Please output the listing that follows exactly, but keep all images out.

──────

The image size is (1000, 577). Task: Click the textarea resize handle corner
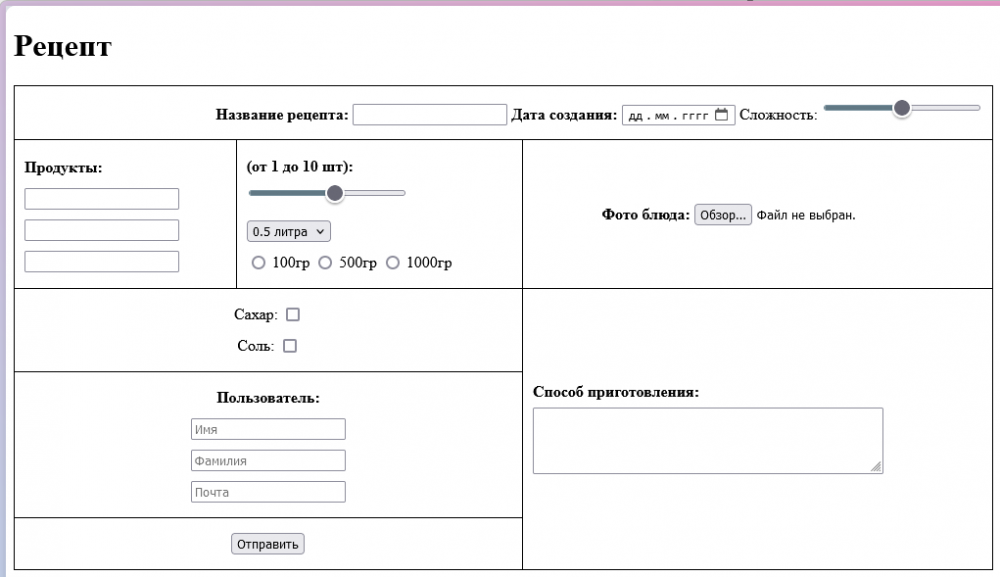tap(877, 467)
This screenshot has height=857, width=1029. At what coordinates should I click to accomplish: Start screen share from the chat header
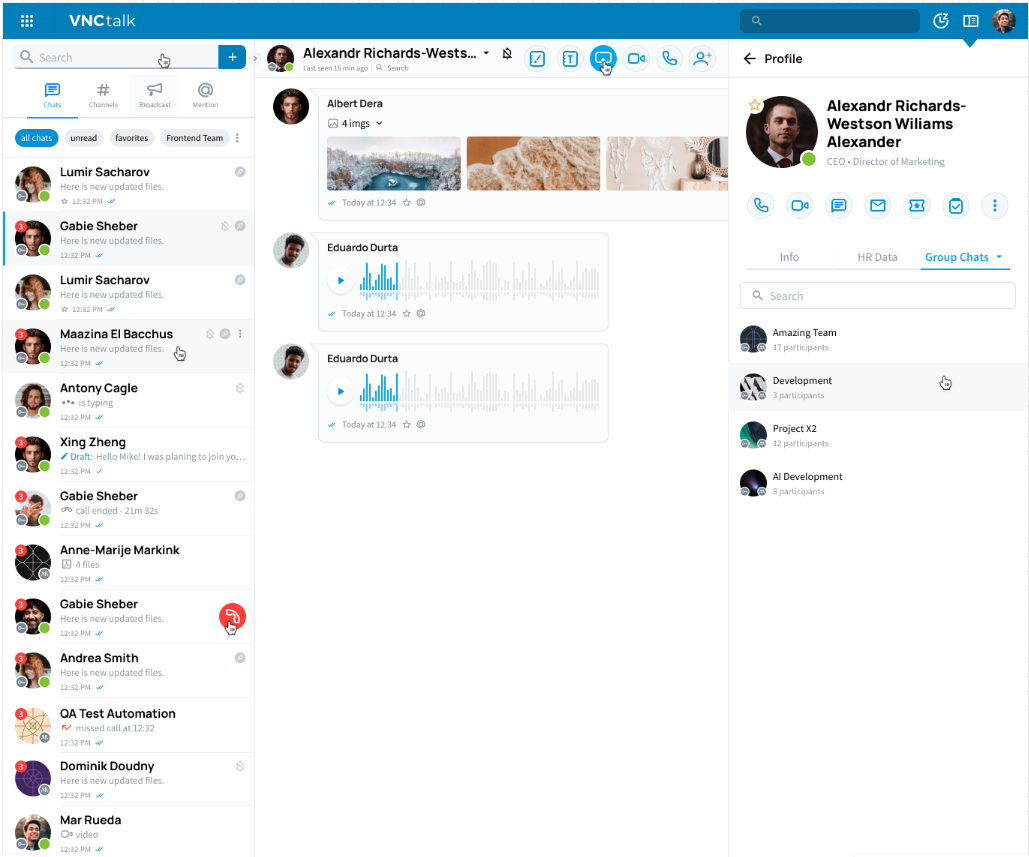click(602, 59)
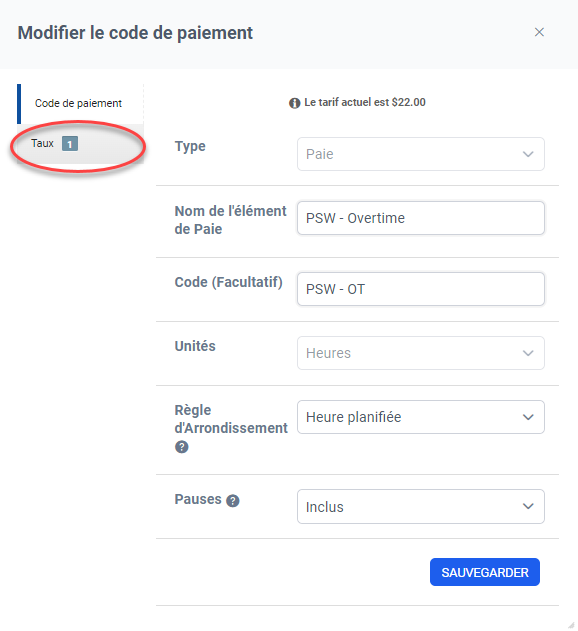Expand the Règle d'Arrondissement combo box
The image size is (578, 631).
tap(421, 417)
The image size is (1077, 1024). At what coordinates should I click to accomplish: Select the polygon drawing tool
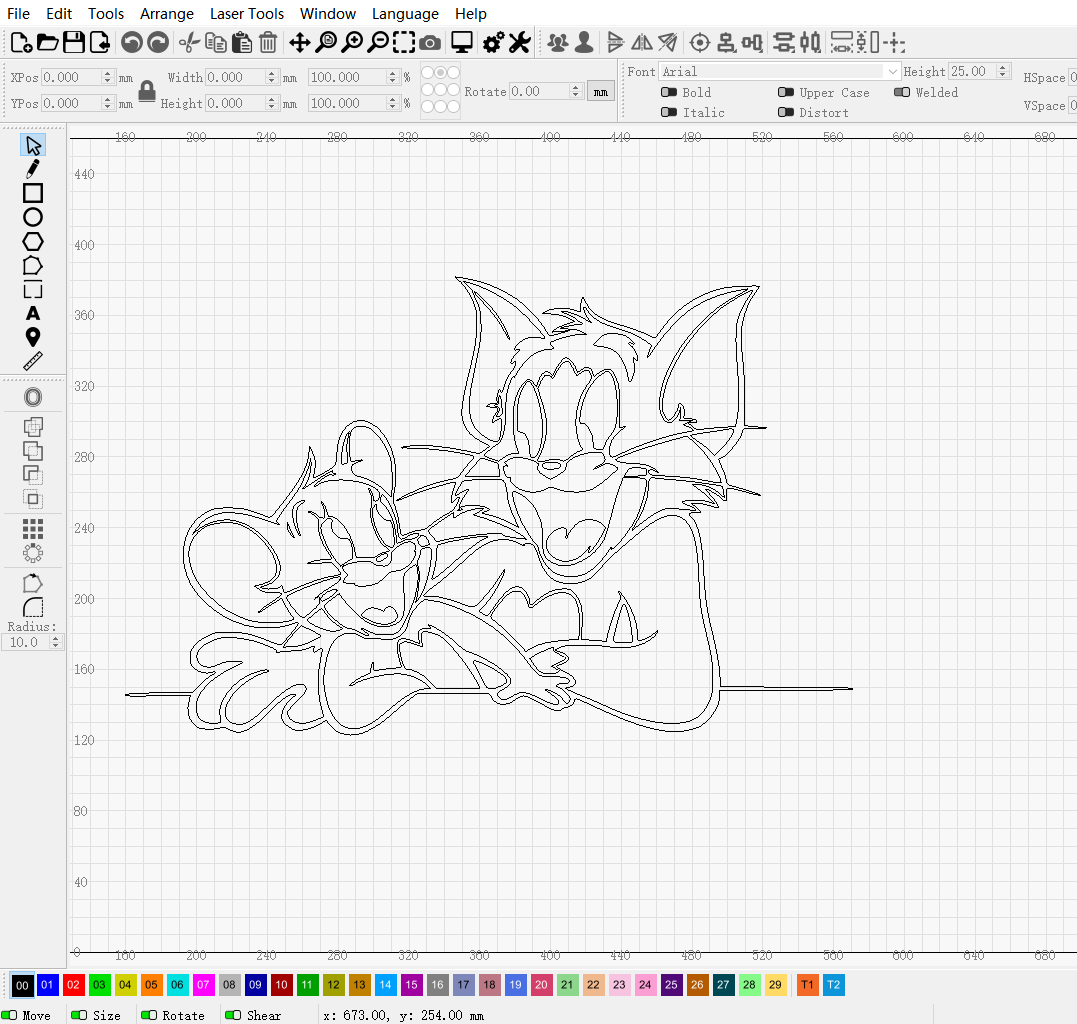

──────

* ANSWER TO THE EXERCISE:
The image size is (1000, 577). Task: Click the textarea resize handle corner
tap(877, 467)
This screenshot has height=857, width=1029. At what coordinates should I click to accomplish: Start screen share from the chat header
click(602, 59)
Expand the Règle d'Arrondissement combo box
The image size is (578, 631).
tap(421, 417)
The image size is (1077, 1024). At what coordinates should I click to accomplish: Select the polygon drawing tool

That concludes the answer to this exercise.